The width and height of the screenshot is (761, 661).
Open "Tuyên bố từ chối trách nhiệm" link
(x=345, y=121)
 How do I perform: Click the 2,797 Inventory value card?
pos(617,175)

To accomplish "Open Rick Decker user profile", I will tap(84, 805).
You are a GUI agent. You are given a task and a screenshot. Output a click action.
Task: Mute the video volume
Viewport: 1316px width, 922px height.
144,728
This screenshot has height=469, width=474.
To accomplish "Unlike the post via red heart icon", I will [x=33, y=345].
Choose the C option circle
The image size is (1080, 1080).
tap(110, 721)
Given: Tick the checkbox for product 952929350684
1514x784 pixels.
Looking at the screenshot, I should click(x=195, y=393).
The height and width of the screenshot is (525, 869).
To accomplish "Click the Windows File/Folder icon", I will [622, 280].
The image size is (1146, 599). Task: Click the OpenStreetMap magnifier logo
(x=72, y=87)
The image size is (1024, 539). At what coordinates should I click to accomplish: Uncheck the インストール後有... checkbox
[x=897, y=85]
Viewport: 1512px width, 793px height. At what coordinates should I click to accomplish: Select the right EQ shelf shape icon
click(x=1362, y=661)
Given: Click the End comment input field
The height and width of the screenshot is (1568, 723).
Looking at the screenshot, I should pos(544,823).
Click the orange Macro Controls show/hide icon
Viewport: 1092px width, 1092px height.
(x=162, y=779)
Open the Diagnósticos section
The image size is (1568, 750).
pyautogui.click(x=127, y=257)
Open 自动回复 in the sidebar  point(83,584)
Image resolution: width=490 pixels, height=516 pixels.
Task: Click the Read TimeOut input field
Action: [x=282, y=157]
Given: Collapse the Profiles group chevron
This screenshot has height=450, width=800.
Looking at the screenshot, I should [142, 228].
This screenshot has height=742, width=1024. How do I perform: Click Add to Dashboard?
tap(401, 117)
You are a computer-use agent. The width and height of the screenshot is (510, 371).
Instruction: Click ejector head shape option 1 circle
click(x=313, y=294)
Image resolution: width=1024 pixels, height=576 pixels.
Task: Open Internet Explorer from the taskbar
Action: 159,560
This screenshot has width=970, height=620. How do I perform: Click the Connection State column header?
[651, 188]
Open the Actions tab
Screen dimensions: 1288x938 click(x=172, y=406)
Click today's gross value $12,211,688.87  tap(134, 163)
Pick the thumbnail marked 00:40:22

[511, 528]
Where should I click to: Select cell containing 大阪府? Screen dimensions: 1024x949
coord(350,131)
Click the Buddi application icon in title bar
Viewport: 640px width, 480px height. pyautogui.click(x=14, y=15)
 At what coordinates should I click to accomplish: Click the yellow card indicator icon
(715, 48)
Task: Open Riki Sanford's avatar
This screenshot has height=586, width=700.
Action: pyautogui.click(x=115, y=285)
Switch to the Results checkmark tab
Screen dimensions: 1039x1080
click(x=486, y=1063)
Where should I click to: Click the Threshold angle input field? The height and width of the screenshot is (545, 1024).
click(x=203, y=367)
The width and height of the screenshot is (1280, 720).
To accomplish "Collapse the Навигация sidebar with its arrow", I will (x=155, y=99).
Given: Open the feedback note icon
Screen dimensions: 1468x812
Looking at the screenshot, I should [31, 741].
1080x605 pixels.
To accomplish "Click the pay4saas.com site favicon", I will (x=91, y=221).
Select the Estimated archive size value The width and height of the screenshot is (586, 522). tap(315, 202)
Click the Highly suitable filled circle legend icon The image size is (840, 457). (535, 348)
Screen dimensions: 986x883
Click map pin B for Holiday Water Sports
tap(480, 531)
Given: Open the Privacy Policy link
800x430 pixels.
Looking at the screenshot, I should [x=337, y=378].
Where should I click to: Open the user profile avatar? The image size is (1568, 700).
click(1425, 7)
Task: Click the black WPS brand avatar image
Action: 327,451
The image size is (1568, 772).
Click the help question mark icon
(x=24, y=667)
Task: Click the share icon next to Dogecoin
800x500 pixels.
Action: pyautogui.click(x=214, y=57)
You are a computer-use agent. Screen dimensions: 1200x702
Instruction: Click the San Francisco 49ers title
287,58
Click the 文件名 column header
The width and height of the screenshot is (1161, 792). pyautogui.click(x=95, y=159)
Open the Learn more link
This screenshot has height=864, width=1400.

◆ ◆ ◆

Your goal >> Transcribe everything from the line containing "Task: Click the share icon next to Dogecoin" down to the line containing "The width and height of the screenshot is (1161, 792).", both included, matching each row character for character.

Exercise output >>
Task: Click the share icon next to Dogecoin
800x500 pixels.
Action: pyautogui.click(x=214, y=57)
You are a computer-use agent. Screen dimensions: 1200x702
Instruction: Click the San Francisco 49ers title
287,58
Click the 文件名 column header
The width and height of the screenshot is (1161, 792). pyautogui.click(x=95, y=159)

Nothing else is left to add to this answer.